Starter circuit breaker settings

  • Consecutive failure threshold: 5
  • Open duration: 30s
  • Half-open probe requests: 3
  • Half-open success threshold: 2/3

Go-style pseudocode

type CircuitState string
const (
  Closed CircuitState = "closed"
  Open   CircuitState = "open"
  HalfOpen CircuitState = "half_open"
)

func Route(req Request) Target {
  candidates := rankedTargets(req) // rank by intent + quality + cost
  for _, t := range candidates {
    if breaker[t].Allow() && health[t] >= 65 {
      return t
    }
  }
  return emergencyFallback(req)
}

3) SLA fallback policy: define it up front

Tiering suggestion

  • gold (critical requests)
    • cross-provider failover enabled + one retry + high-quality model floor
  • silver (default requests)
    • same-provider downgrade first, then one cross-provider switch
  • bronze (cost-sensitive requests)
    • no expensive fallback; return degraded result on budget cap

YAML policy example

sla:
  gold:
    max_retries: 1
    allow_cross_provider_failover: true
    quality_floor: high
  silver:
    max_retries: 1
    allow_cross_provider_failover: true
    quality_floor: medium
  bronze:
    max_retries: 0
    allow_cross_provider_failover: false
    quality_floor: basic
    token_budget_per_req: 4000

4) MVP command checklist

Start gateway with hot-reload policy

export ROUTER_CONFIG=/etc/llm-router/policy.yaml
export ROUTER_REFRESH_SEC=15
./llm-gateway --listen :8080

Load test with fallback behavior

hey -z 30s -c 20 -m POST \
  -H 'x-sla-tier: silver' \
  -H 'content-type: application/json' \
  -d '{"intent":"chat","prompt":"explain circuit breaker"}' \
  http://127.0.0.1:8080/v1/respond

Trigger a controlled breaker drill

curl -X POST http://127.0.0.1:8080/admin/breakers/open \
  -d '{"provider":"claude","model":"sonnet"}'

Common failures and fixes

Failure 1: route flapping

Symptom: traffic bounces rapidly across providers; latency gets worse.
Root cause: no minimum dwell time.
Fix: add hold_for: 20s; only severe higher-priority failures can interrupt.
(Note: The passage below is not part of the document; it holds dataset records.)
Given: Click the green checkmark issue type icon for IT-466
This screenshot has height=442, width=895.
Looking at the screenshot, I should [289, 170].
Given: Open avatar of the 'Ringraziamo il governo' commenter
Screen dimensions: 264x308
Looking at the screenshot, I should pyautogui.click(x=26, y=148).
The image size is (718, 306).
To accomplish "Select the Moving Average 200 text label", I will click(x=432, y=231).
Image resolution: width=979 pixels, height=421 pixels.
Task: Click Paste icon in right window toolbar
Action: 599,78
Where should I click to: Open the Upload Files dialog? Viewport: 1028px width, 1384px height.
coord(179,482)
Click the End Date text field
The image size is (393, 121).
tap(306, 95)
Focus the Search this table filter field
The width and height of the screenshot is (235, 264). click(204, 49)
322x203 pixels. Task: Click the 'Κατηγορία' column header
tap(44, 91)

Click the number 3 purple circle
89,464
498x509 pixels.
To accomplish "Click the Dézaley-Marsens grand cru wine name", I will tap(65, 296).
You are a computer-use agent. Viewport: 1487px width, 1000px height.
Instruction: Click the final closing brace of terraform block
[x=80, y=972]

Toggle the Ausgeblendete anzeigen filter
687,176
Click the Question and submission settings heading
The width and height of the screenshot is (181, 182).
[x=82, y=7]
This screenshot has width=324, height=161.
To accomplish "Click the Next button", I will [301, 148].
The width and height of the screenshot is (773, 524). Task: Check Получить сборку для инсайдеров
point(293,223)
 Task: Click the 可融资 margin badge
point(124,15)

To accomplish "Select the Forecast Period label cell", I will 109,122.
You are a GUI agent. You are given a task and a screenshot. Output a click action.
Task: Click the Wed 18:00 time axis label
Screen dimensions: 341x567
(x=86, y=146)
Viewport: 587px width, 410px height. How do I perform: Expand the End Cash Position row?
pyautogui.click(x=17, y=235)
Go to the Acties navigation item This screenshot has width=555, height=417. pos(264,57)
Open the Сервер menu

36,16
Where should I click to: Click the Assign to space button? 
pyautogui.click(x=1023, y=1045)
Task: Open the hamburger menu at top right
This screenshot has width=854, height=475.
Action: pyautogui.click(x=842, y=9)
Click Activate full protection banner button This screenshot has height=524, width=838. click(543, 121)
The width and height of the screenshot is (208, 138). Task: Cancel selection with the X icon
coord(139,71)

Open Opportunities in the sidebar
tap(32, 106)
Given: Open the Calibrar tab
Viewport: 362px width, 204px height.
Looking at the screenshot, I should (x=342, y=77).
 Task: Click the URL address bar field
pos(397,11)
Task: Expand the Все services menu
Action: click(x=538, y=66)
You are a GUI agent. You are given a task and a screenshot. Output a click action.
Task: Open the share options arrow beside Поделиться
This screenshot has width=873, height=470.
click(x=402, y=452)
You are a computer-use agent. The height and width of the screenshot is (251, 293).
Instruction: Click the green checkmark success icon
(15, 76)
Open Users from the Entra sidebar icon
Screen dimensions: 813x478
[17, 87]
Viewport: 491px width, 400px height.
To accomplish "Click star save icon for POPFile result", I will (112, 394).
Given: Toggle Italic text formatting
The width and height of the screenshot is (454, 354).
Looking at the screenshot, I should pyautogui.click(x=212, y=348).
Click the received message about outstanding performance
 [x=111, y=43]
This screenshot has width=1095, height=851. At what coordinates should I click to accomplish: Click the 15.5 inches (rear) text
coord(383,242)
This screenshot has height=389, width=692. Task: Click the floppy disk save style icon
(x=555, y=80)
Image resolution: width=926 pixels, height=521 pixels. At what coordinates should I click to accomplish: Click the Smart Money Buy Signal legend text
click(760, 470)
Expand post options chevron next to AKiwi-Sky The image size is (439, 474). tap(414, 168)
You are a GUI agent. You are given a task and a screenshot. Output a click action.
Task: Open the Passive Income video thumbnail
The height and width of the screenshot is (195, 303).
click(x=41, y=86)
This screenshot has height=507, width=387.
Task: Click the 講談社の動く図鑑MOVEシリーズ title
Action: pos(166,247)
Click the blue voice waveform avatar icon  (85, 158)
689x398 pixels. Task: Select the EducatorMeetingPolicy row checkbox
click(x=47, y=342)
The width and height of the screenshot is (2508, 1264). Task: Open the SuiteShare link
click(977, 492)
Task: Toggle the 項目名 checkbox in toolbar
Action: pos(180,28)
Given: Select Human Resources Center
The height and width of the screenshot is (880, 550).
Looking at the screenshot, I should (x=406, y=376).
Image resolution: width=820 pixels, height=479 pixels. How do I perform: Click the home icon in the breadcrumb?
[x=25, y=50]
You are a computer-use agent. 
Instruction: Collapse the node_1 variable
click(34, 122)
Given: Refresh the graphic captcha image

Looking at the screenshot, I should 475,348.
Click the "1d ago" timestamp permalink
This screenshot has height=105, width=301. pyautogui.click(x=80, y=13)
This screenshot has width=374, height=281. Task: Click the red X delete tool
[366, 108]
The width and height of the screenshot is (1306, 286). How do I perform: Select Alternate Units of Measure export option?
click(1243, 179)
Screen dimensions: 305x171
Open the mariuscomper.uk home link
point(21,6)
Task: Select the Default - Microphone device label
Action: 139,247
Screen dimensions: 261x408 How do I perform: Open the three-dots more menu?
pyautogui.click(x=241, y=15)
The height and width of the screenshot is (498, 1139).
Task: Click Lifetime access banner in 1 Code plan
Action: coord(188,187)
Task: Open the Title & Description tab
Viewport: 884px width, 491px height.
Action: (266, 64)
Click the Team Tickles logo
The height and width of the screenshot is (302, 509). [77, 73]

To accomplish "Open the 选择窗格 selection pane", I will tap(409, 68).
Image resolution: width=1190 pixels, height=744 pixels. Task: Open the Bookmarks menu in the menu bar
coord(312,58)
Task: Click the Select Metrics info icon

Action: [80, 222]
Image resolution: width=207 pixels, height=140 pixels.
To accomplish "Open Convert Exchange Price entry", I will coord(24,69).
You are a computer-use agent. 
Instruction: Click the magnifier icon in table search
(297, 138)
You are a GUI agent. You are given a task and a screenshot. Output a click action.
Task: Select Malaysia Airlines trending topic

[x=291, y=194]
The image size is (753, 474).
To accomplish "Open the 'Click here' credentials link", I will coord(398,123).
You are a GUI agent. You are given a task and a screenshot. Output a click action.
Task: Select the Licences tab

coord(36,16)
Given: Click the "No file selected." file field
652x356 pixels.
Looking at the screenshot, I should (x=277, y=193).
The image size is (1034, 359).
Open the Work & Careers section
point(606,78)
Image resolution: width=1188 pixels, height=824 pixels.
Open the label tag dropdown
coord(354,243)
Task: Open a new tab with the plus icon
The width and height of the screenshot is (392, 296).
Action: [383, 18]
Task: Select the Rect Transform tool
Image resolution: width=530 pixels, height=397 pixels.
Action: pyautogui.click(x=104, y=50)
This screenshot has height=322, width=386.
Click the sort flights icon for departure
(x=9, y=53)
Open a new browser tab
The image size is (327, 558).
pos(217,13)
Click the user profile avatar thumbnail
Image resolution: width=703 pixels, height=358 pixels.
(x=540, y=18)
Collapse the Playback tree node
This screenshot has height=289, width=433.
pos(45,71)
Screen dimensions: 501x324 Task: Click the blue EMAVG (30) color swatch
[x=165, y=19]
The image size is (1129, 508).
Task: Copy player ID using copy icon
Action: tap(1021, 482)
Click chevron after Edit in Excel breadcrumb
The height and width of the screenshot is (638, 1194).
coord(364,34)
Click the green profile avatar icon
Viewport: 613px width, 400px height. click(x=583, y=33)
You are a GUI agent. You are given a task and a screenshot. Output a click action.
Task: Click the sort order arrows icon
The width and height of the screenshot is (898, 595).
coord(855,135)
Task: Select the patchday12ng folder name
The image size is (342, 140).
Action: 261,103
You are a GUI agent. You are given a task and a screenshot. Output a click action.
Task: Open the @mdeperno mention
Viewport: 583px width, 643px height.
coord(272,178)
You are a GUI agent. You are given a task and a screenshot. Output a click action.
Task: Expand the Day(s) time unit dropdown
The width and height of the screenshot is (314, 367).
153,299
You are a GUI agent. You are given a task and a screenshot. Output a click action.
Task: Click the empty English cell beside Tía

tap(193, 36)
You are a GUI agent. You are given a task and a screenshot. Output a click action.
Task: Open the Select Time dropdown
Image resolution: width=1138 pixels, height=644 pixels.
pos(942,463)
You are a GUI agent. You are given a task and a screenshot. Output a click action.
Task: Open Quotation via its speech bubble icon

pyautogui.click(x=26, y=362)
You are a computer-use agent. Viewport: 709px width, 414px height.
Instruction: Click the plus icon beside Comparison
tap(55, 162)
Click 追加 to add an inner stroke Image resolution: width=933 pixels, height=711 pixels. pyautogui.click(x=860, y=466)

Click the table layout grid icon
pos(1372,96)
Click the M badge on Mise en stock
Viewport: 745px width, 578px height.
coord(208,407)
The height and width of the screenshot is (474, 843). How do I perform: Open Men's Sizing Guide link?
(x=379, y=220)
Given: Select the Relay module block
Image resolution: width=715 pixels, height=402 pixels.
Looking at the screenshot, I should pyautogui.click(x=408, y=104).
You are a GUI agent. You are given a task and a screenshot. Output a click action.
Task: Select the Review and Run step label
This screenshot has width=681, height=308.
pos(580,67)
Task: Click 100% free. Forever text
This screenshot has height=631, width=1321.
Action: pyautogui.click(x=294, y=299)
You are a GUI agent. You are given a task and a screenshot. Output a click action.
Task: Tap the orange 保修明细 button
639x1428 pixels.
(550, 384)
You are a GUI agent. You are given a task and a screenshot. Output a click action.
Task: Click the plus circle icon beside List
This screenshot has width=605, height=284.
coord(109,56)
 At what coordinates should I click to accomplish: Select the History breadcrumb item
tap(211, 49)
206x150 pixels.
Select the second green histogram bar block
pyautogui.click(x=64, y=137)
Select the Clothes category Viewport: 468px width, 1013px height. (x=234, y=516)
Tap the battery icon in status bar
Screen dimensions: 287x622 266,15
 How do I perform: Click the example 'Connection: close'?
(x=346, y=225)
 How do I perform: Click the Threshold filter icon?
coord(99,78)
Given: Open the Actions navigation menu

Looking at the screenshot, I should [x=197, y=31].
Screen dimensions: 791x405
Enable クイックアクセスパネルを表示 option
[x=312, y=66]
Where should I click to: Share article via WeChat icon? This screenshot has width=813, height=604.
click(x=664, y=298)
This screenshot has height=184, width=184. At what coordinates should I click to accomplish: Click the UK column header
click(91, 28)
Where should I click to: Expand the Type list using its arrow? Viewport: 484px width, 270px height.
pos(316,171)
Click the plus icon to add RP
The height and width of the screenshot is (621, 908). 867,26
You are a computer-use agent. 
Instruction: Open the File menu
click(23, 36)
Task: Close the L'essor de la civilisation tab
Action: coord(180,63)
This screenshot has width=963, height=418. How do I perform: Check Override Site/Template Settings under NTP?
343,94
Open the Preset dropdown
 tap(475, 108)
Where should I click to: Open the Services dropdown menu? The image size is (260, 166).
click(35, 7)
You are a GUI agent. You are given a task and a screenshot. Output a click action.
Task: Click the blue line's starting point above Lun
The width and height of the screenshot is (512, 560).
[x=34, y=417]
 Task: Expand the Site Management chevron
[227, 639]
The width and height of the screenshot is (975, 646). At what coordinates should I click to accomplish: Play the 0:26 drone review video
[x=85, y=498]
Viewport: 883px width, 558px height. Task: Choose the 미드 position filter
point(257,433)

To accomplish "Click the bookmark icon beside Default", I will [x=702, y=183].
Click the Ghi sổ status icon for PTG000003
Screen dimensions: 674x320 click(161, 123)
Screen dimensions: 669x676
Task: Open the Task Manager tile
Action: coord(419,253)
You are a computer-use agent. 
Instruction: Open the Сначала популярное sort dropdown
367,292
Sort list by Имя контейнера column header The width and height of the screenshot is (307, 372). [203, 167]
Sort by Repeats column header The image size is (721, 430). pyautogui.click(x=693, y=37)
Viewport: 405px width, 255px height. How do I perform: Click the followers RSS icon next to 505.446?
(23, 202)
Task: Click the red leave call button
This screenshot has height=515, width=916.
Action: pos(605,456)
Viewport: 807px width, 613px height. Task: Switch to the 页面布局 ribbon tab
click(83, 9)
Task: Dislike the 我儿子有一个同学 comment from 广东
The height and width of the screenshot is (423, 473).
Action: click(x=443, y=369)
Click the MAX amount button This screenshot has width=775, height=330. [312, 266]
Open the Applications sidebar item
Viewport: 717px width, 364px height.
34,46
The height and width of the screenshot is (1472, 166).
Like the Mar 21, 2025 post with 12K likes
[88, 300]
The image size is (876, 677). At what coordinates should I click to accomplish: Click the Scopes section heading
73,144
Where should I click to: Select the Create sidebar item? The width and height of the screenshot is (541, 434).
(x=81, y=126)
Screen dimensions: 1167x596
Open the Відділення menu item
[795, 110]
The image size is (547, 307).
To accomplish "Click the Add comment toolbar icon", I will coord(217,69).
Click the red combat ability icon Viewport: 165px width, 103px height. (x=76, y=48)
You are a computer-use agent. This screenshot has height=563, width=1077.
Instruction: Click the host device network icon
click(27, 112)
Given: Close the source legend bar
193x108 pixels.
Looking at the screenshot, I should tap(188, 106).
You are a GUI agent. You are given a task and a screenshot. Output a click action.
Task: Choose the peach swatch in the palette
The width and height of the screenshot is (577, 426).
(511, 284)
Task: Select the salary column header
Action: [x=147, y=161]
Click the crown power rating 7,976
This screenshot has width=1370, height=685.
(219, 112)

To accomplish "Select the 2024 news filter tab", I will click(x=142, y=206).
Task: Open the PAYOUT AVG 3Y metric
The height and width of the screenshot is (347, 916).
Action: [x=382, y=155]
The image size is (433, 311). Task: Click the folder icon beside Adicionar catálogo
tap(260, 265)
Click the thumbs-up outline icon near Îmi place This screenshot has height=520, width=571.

Failure 2: immediate re-failure after half-open

Symptom: service fails again as soon as half-open starts.
Root cause: too much probe traffic.
Fix: limit half-open concurrency and use a tighter timeout budget (for example, 2s).

Failure 3: cost explosion during incidents

Symptom: failover shifts too much traffic to expensive models.
Root cause: no degraded-mode budget guardrail.
Fix: enforce degraded_mode_cost_cap; force silver/bronze path over cap.

Observability and alerts

Keep three dashboards first:

  • Availability: success/error ratio by provider/model
  • Experience: p50/p95 latency by SLA tier
  • Cost: token usage and cost per 1k requests

Start with two high-signal alerts:

  • gold tier success_ratio_5m < 99%
  • failover_rate_5m > 15%

Summary

Dual-provider routing is not “two API keys.” It is a reliability system. Implement health scoring, circuit breaking, and SLA fallback first, then optimize with A/B routing, semantic caching, and adaptive budgets.

If you need a production-safe starting point this week, ship this MVP:

  1. 1-minute health scoring
  2. threshold-based circuit breaker
  3. gold/silver/bronze fallback policy

That alone removes most 2am incidents.